Lo que coloquialmente se ha denominado golpe lento se materializa, pues, en ese afán del Gobierno, amparado por militares, narcotraficantes, algunas Iglesias pentecostales y empresarios corruptos, que hace prevalecer el uso potencial de la fuerza sobre la aspiración a reconfigurar el proyecto de hegemonía que se venía gestando desde mediados de los años 80.
Las redes de poder detrás del presidente llegaron a la conclusión de que la creación de un consenso relativo debería quedar relegado a un plano inferior, lo que no significaría necesariamente el uso directo de la fuerza violenta. Con lograr que la Policía desconozca la autoridad de las cortes basta, por lo menos de momento. A partir de esa reconfiguración capturada del poder del Estado, las resoluciones de las cortes dejan de tener la importancia que pudieron haber tenido en otros momentos. Incluso las órdenes de la Corte de Constitucionalidad dejan de tener relevancia en la medida en que las instituciones del Estado capaces de ejecutarlas le sean leales, más que a la Constitución, al presidente y a la reconfiguración fáctica del poder.

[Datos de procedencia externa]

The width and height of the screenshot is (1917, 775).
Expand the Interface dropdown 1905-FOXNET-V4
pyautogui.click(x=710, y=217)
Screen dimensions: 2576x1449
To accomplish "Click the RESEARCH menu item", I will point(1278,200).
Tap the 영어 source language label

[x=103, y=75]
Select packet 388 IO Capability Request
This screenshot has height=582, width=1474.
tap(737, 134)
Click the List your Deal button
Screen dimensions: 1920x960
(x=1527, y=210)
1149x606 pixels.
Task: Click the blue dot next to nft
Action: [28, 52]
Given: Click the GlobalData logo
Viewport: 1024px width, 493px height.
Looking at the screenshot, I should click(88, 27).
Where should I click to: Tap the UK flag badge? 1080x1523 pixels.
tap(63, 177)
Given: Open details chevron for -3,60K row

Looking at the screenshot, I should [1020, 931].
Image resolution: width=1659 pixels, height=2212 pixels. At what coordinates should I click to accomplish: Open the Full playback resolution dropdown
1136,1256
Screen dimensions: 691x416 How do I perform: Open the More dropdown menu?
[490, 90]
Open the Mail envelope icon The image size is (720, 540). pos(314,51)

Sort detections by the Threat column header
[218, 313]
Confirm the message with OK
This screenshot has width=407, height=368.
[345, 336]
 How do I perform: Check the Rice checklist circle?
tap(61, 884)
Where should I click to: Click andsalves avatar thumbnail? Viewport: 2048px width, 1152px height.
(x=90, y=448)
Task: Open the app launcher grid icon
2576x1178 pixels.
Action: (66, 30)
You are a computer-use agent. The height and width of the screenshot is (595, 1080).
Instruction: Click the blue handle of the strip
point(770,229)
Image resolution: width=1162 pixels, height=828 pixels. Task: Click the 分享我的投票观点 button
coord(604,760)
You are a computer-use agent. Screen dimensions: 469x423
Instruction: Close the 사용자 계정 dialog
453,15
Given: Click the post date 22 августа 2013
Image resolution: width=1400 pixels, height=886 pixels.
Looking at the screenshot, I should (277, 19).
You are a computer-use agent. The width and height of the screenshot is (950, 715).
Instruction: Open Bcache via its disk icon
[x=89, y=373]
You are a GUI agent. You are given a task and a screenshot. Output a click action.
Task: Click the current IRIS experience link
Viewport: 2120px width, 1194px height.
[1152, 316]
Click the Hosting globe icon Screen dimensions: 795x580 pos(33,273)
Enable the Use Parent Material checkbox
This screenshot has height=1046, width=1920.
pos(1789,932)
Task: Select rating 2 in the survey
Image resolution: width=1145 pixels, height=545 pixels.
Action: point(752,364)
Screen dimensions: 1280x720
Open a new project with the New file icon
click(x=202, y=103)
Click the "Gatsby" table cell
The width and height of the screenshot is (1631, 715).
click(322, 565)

El presidente y sus ministros de Relaciones Exteriores y de Gobernación han mandado un mensaje muy claro al impedir el ingreso del investigador de la Cicig. Pasamos a un momento de desbalance absoluto. Ahora lo más importante es la dominación creada por medio de una potencial violencia de Estado que desconoce el poder del Organismo Judicial. Los únicos que establecen un consenso con esto son quienes se benefician directamente de esta reconfiguración del poder político, incluso algunos jueces que han sido cómplices en la pérdida de legitimidad de su propia autoridad.
¿Cómo se posicionan los colegios profesionales (especialmente el Colegio de Abogados), los partidos políticos, las asociaciones de prensa y las universidades, entre otros, en este contexto?
Estamos a las puertas de una dictadura: la dictadura de las mafias.